Le couturier français Pierre CARDIN est mort à 98 ans
Une page de l’histoire de la mode s’est refermée mardi avec la mort, à l’âge de 98 ans, du couturier français Pierre Cardin, qui a marqué son époque avec ses créations futuristes, ses produits dérivés et son imagination sans limites.
Fils d’immigrés italiens devenu un homme d’affaires au nom mondialement connu, Pierre Cardin est mort dans la matinée à l’hôpital américain de Neuilly, à l’ouest de Paris, a annoncé sa famille à l’AFP.
«Jour de grande tristesse pour toute notre famille, Pierre Cardin n’est plus. Le grand couturier qu’il fut a traversé le siècle, laissant à la France et au monde un héritage artistique unique dans la mode, mais pas seulement», écrivent ses neveux et nièces dans un communiqué.
Avant beaucoup d’autres, Pierre Cardin avait ouvert un «corner» dans un grand magasin, fait défiler des hommes. Il a adopté à grande échelle un système de licences qui lui assurait une diffusion dans le monde entier, apposant son nom sur des produits aussi divers que des cravates, des cigarettes, des parfums ou de l’eau minérale.

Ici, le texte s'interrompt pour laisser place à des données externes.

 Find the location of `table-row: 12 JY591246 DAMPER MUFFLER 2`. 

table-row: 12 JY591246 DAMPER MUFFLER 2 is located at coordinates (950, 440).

«Mon but, moi, c’était la rue, que mon nom et mes créations soient dans la rue. Les célébrités, les princesses… ce n’était pas ma tasse de thé. Je les respectais, je dînais avec elles, mais je ne les voyais pas dans mes robes», disait-il.

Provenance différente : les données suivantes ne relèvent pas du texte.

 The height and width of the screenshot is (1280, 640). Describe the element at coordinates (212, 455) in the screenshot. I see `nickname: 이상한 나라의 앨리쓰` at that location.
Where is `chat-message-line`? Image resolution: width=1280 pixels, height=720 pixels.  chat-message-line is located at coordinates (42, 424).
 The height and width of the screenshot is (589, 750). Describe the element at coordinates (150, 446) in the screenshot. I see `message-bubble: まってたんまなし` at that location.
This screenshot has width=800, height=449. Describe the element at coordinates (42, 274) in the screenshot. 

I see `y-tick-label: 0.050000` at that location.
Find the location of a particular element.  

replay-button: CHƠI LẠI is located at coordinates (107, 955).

«Pierre Cardin était un homme tout à fait extraordinaire. Pour lui, la création n’avait pas de cloisonnements, ni frontières entre la mode, le design ou l’architecture. Un souffle qui a boosté mon imaginaire», a souligné à l’AFP le couturier Jean-Charles de Castelbajac.
«J’ai trouvé en Pierre Cardin cette idée que le marketing et la propagation, la manière dont on diffusait son art était aussi importante que l’art lui-même, sans aucune peur du regard des autres», a ajouté celui qui est le styliste et directeur artistique de la marque Benetton.
Débarqué à Paris en 1945 après avoir fait ses débuts chez un tailleur de Saint-Étienne, dans le centre de la France, Pierre Cardin est passé notamment chez Paquin et Schiaparelli avant de rejoindre Christian Dior, puis de créer sa propre maison de couture. Créateur à l’esthétique futuriste, à l’instar d’André Courrèges et de Paco Rabanne, il a connu le succès dès ses débuts, notamment avec ses robes bulles.
«Le vêtement que je préfère est celui que j’invente pour une vie qui n’existe pas encore, le monde de demain», a-t-il un jour déclaré.
Précurseur, Cardin s’était très tôt tourné vers l’Asie où il jouissait d’une grande notoriété: il s’était rendu dès 1957 au Japon, alors en pleine reconstruction, et avait organisé des défilés en Chine dès 1979.
Le système des licences – confiant la fabrication de produits à une entreprise tierce en échange de royalties pour l’utilisation du nom – a fait sa fortune.
Mais cette extrême diversification qui a eu pour effet de populariser son nom a aussi eu pour conséquence de dévaloriser la marque et lui a attiré le mépris de certains pairs.
Une grande rétrospective lui a été consacrée fin 2019 à New York, manière de saluer les audaces et partis pris en avance sur son temps du couturier, qui fut aussi le premier à entrer à l’Académie des beaux-arts en France.
«C’est une très grande perte pour nous», a réagi le secrétaire perpétuel de l’Académie des beaux-arts, Laurent Petigirard.
«Grand mécène très attaché à repérer les jeunes talents, il avait décidé de créer en 1993 les prix Pierre-Cardin pour les jeunes artistes de moins de 35 ans».
À Lacoste dans le Luberon (sud de la France), il s’était offert les ruines d’un château du XIe siècle où avait vécu le marquis de Sade (1740-1814). Il avait ensuite multiplié les investissements immobiliers dans la région, dont il rêvait de faire «un Saint-Tropez de la culture», en référence à la célèbre station balnéaire de la Côte d’Azur, au grand dam d’une partie des habitants.
Sur Instagram, l’ex-mannequin Carla Bruni a elle aussi rendu hommage à ce monument de la mode: «Monsieur Pierre Cardin, vous êtes parti rejoindre votre Jeanne et quelques anges…», écrit-elle en évoquant l’actrice Jeanne Moreau, avec laquelle le couturier a vécu une histoire d’amour pendant quatre ans.